DATA PROVIDED:
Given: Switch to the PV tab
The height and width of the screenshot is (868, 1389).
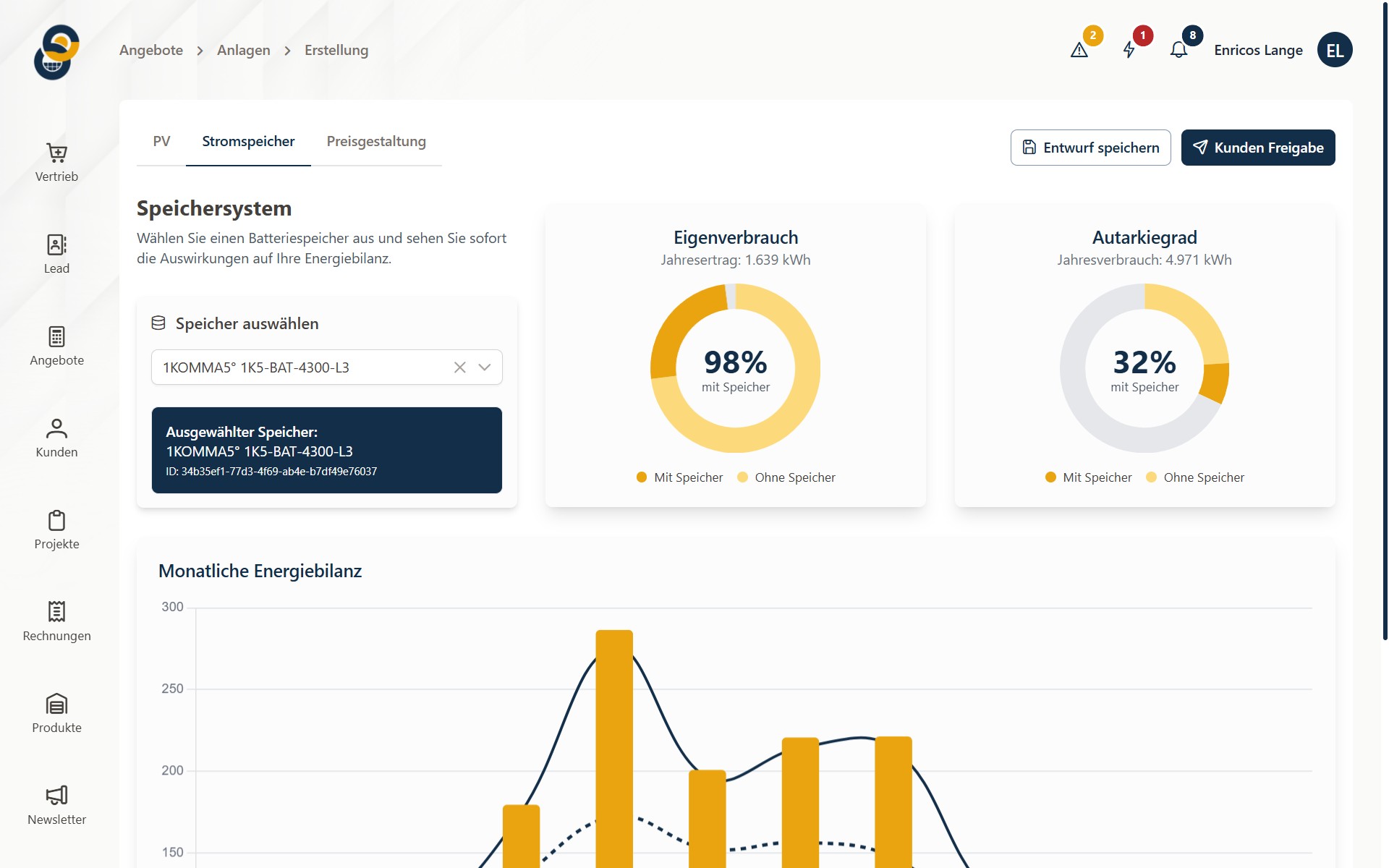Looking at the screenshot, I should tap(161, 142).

---

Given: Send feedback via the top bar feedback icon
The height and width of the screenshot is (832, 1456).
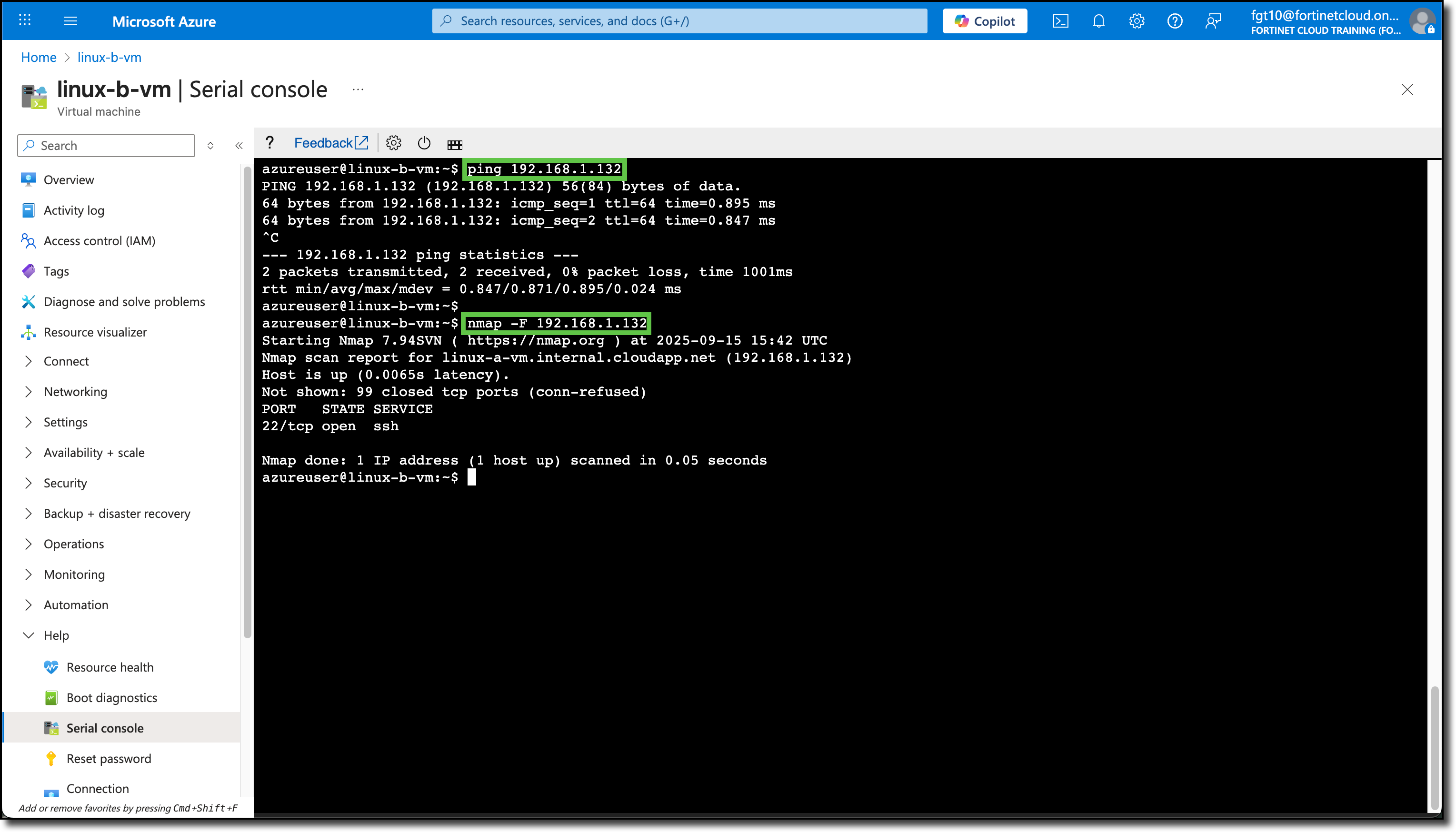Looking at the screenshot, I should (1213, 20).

* * *

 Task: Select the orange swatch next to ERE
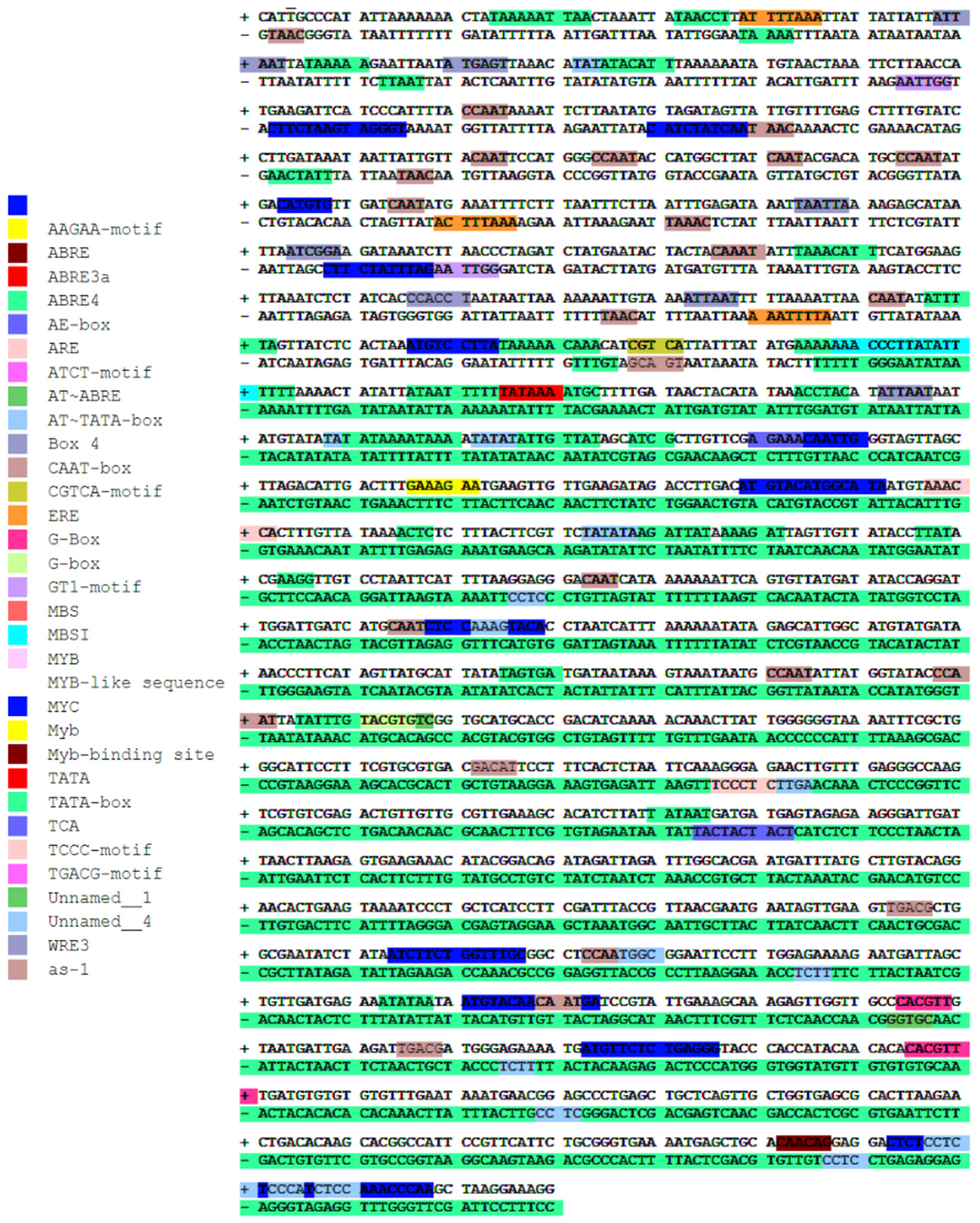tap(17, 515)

WHAT YOU SHOULD DO: If a line in the records above holds the string "Given", copy it.

OUTPUT:
Given: Switch to the PV tab
Given: Send feedback via the top bar feedback icon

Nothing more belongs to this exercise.